Impact & The Road Ahead

The innovations in model compression are poised to have a profound impact across the AI landscape. From enabling real-time AI on low-power edge devices for autonomous driving (OWLed) and mobile applications (An Efficient GNNs-to-KANs Distillation via Self-Attention Dynamic Sampling with Potential for Consumer Electronics Edge Deployment) to facilitating scalable distributed and federated learning (Strategies for Improving Communication Efficiency in Distributed and Federated Learning: Compression, Local Training, and Personalization), the ability to make models lighter and faster is a game-changer. For LLMs, these advancements are making it feasible to fine-tune and deploy powerful models at the edge, reducing latency and computational overhead (Fine-Tuning and Deploying Large Language Models Over Edges: Issues and Approaches).

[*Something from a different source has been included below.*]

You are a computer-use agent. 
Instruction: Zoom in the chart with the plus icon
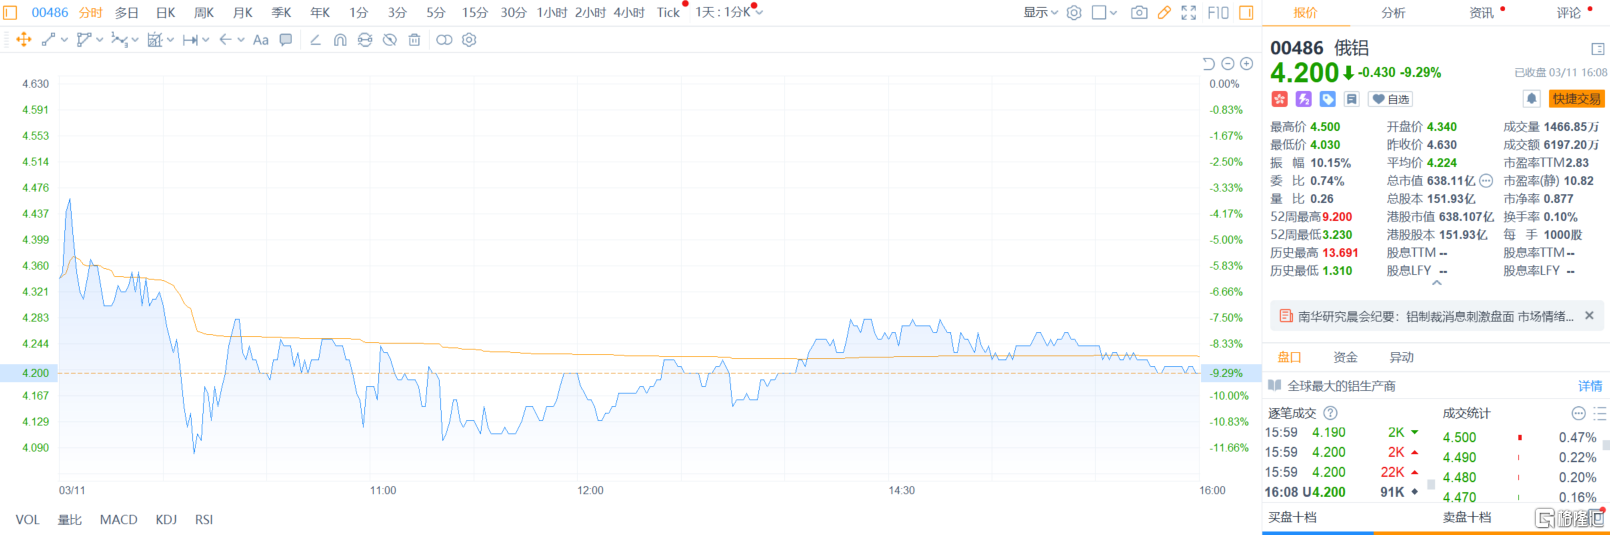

Looking ahead, the integration of new paradigms like Agentic AI with efficient model deployment will drive edge general intelligence, enabling autonomous, memory-enabled, and context-aware systems (Toward Edge General Intelligence with Agentic AI and Agentification: Concepts, Technologies, and Future Directions). Quantum optimization also shows nascent promise for complex pruning-quantization problems, hinting at a future where AI systems are optimized using quantum techniques (Is Quantum Optimization Ready? An Effort Towards Neural Network Compression using Adiabatic Quantum Computing).

However, the road isn’t without its challenges. The “Silent Until Sparse” backdoor attack on semi-structured sparsity reveals critical security vulnerabilities in compressed models, demanding greater attention to robustness. The trade-offs between compression, privacy, and adversarial robustness highlighted by “How Quantization Impacts Privacy Risk on LLMs for Code?” and “Model Compression vs. Adversarial Robustness: An Empirical Study on Language Models for Code” necessitate careful consideration in deployment strategies. As AI continues its rapid evolution, the drive for efficient and ethical models will undoubtedly remain at the forefront of research, pushing the boundaries of what these powerful systems can achieve in the real world.